Algı, aidiyet ve iktidar: Belediyeciliğin görsel rejimi (1)
Belediyelerin işleyişi, işlevleri konusunu iki ayrı yazıda mercek altına alıyoruz. MTO'muzun en parlak isimlerimden Mehmet Varıcı Hocamız, konuyu felsefî derinlik ve tad katarak nefis bir şekilde kaleme aldı. İlgililerin ilgisine Zihin açıcı okumalar
İKTİDAR'IN GÖRÜMÜMLERİ
Bir toplumu denetim altına almanın en etkili yollarından biri, onu oluşturan fertlerin kendi başına yapabileceği işleri ellerinden alıp onlar adına yapmaktır. Bu yöntem, doğrudan baskı uygulamayan fakat özgürlük alanını daraltan güçlü bir müdahale biçimidir.
Kendi ihtiyacını tanımlama, karar alma ve çözüm üretme süreçlerini kurumlara devreden birey, zamanla bu hizmetleri üreten ve yerine getiren yönetim mekanizmalarına karşı bağımlı hâle gelir. Böylece kamu hizmetleri, özgürleştirici bir araç olmaktan çıkar, yönetilenin iradesini yavaşça devre dışı bırakan bir parazit düzenine dönüşür. Bu çerçevede özellikle belediyecilik, salt teknik bir sorumluluk alanı olmaktan uzaklaşarak bireyin ve toplumun iradesine temas eden ve bu iradeyi yeniden biçimlendiren bir iktidar aygıtına dönüşür.
Günlük hayatta sıradan görünen pek çok uygulama, aslında sosyal ilişkilerin şekillenmesinde belirleyici bir rol oynar. Alışkanlıklar, kamusal normlar ve bireysel beklentiler, görünüşte doğal akış içinde oluşuyor gibi görünse de arka planda bu süreçleri yönlendiren karmaşık bir iktidar mekanizması işler.

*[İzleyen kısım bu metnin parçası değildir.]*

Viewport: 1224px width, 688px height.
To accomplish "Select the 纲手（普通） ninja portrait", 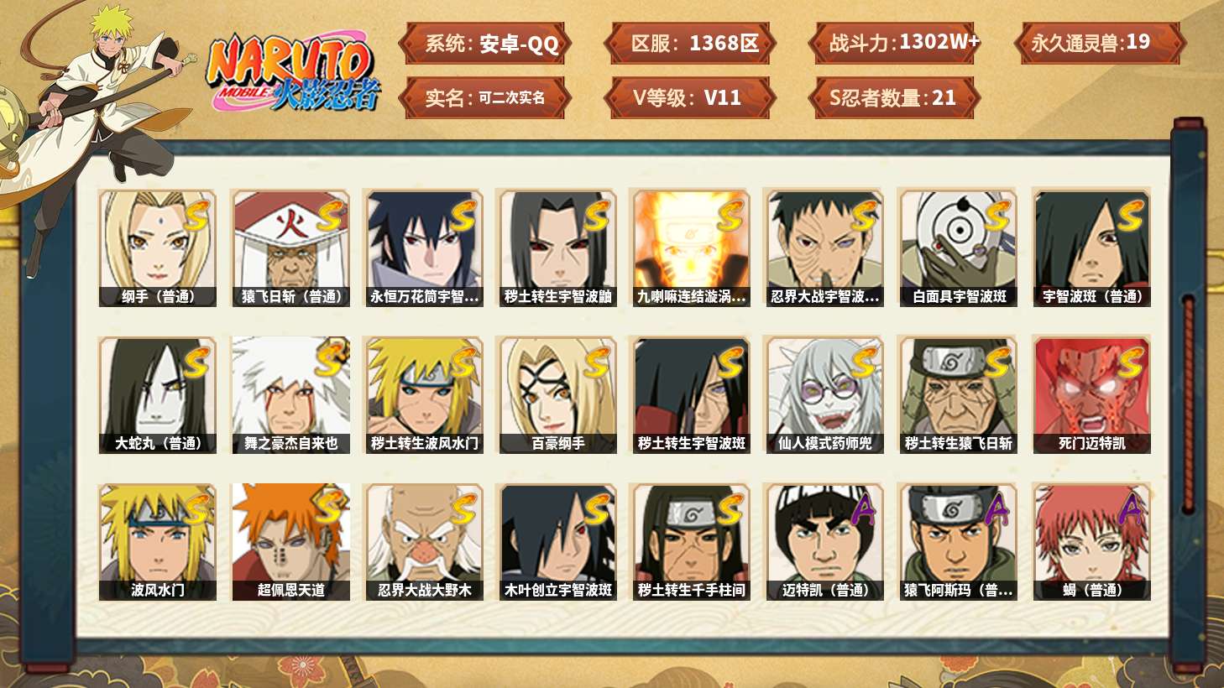I will (x=157, y=248).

Fransız düşünür Michel Foucault, iktidarın yalnızca yasaları koyan bir otoriteyle sınırlı olmadığını; aynı zamanda bireylerin düşünme biçimlerini, davranış kalıplarını ve estetik algılarını üreten bir yapıya sahip olduğunu ortaya koyar. Ona göre iktidar, her türlü toplumsal ilişkide yeniden üretilir ve özellikle rutinleştirilen gündelik pratikler üzerinden işlerlik kazanır.
Bu perspektiften bakıldığında, belediyecilik yalnızca altyapı ve hizmet üretimi anlamına gelmez. Sosyal yardımlar, kültürel etkinlikler ve kamusal alan tasarımları hem belirli hayat tarzlarını dayatan hem de toplumu belirli normlara uymak zorunda bırakan müdahalelerdir. Yerel yönetim, kaynakları dağıtmanın ötesinde, bireyin kamusal alanla kurduğu ilişkiyi yeniden kurgulayan ve böylece yönetilebilir bir topluluk inşa eden stratejik bir aktör konumuna yerleşir.

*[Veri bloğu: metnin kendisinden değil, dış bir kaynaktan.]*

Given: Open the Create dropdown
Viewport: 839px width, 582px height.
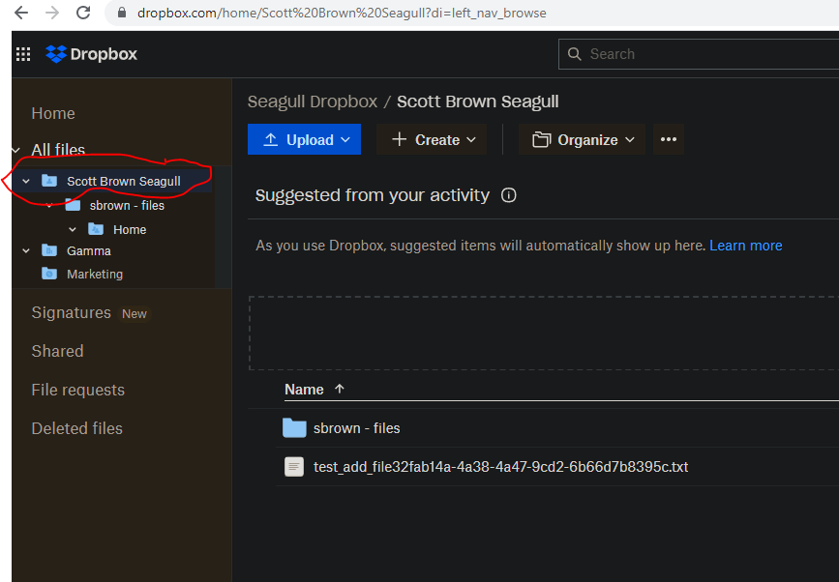Looking at the screenshot, I should pos(434,139).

SOSYAL DEVLET VE İKTİDARIN KULLANIMLARI
Toplumda her türlü hizmeti devletten, özellikle belediyelerden bekleme eğilimi, başlangıçta sosyal devletin bir kazanımı olarak görülse de, zamanla bireysel sorumluluğu ve toplumsal inisiyatifi zayıflatan bir bağımlılık kültürüne dönüşmüştür.
Oysa sosyal devlet, bireyin temel haklarını güvence altına alan bir model olarak ortaya çıkmış ve bireyin kamusal sorumluluk alabileceği bir alanı güçlendirmeyi amaçlamıştır. Bugün ise vatandaş, hak talep eden bir özne olmaktan çıkmış, hizmet bekleyen bir kullanıcı kimliğine indirgenmiştir.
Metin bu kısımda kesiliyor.